Другая версия разрыва принадлежит менее осведомленной и враждебно настроенной к Некрасову Елизаветы Ивановны Жуковской, супруге бывшего сотрудника «Современника»:

«Он привез молодую красивую вдову из Ярославской губернии, где сошелся с ней… Одно время говорили, что он женится на ней, и он представил ее в качестве невесты в доме Гаевских. Однако прошло несколько месяцев, о свадьбе не было слышно. Покойный Салтыков как-то в разговоре с нами заметил: «Боюсь, что он с ней сделает какую-нибудь пакость; симпатичная женщина, только, кажется, уж больно простоватая; скоро ему надоест». И действительно, предсказания Салтыкова скоро оправдались. Однажды эта вдова явилась прощаться к Гаевским, причем со слезами рассказала, что Некрасов стал с ней грубее и холоднее: не упоминал более о свадьбе, а на днях, после того как у него произошла оргия, в которой принимали участие дамы полусвета и француженки из кафешантанов, когда она пришла с укорами и спросила: «При чем же тут я?» — он самым циничным образом ответил: «Чтобы со мною спать, когда мне этого захочется». — «Тогда я уеду». — «И с Богом: удивительно, как женщины не понимают, когда им пора удалиться». Она и уехала».

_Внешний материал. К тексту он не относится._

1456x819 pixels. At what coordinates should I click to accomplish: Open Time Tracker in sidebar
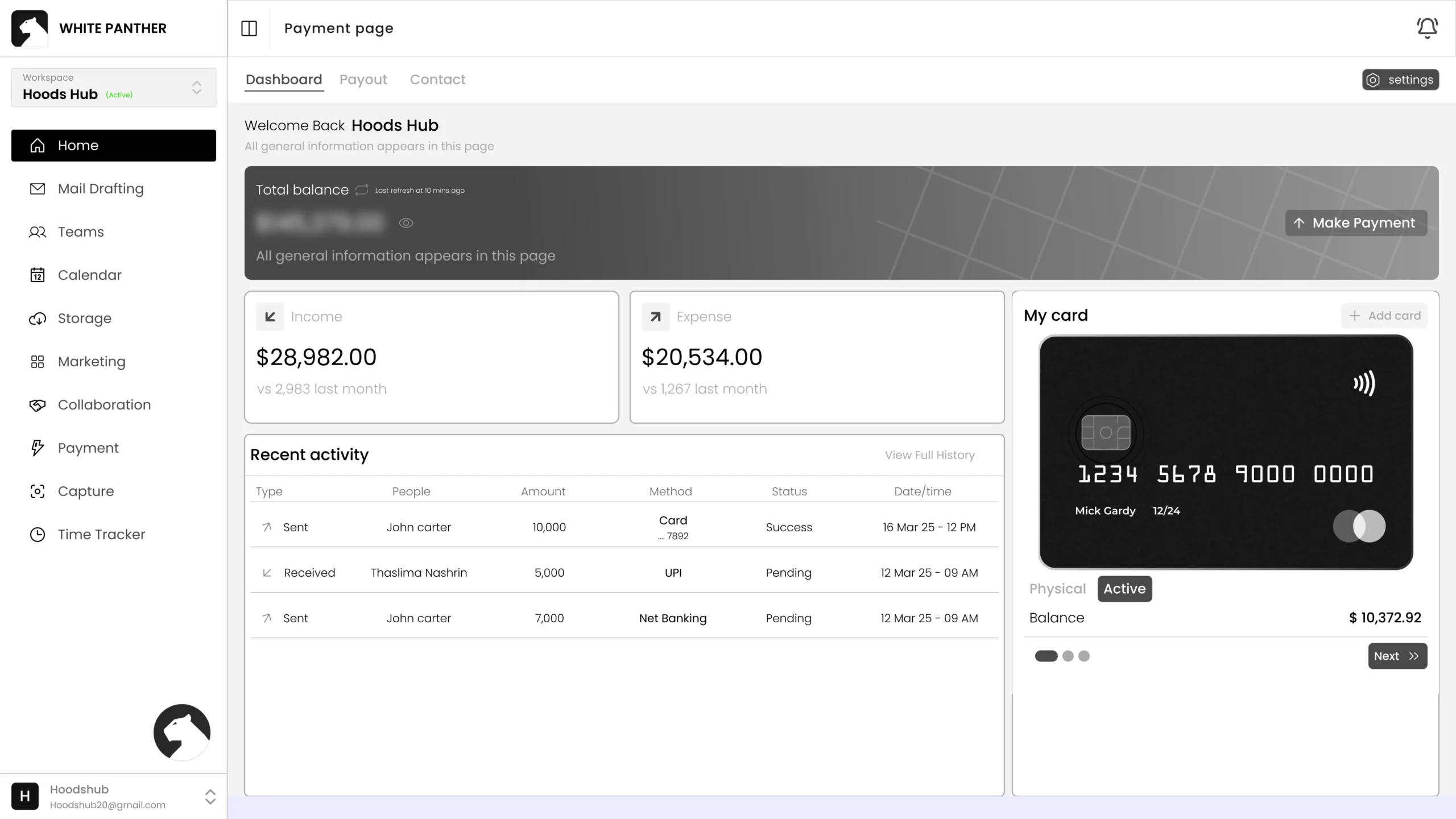pos(101,535)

Жуковская, несомненно, сообщала эти сведения в сильном увлечении ненавистью к Некрасову, «обидевшему» ее супруга (и дружелюбные, и недоброжелательные мемуаристы сообщали о светской жизни Некрасова и его «излишествах», но только она рассказала об оргии в квартире на Литейном с участием «дам полусвета и француженок из кафешантанов»); ее воспоминания интересны прежде всего тем, до какого предела могли доходить слухи и вымыслы о развратной жизни поэта. Вопреки утверждениям Жуковской, разрыва между Некрасовым и Мейшен не произошло. Чувство Некрасова прошло само собой, постепенно, не оставив ни особенной горечи, ни злобы. Не оставило оно и следа в некрасовском творчестве. Как и Селина Лефрен, Прасковья Мейшен его музой не стала. Возможно, еще в 1870 году она приезжала к нему в Петербург. Сохранившиеся письма свидетельствуют, что Некрасов оказывал Прасковье Николаевне материальную помощь даже после того, как в 1872 году она вторично вышла замуж за ярославского мещанина Николая Ивановича Волкова. В дальнейшем она показала себя женщиной прагматичной, но симпатичной и приятной в общении — была своего рода другом семьи Островских, часто гостила в их имении Щелыково.

К 1868 году сформировался ближний круг, с членами которого Некрасову было приятно разделять досуг, мало пересекавшийся с кругом авторов и постоянных сотрудников журнала, практически полностью состоявшим из разночинцев, не разделявших привычки и вкусы редактора. Из прежней «консистории» лишь Елисеев, одним из первых приглашенный в новую редакцию, регулярно участвовал в совместных обедах и других развлечениях и наиболее тепло относился к Некрасову, но оставался достаточно далек от него.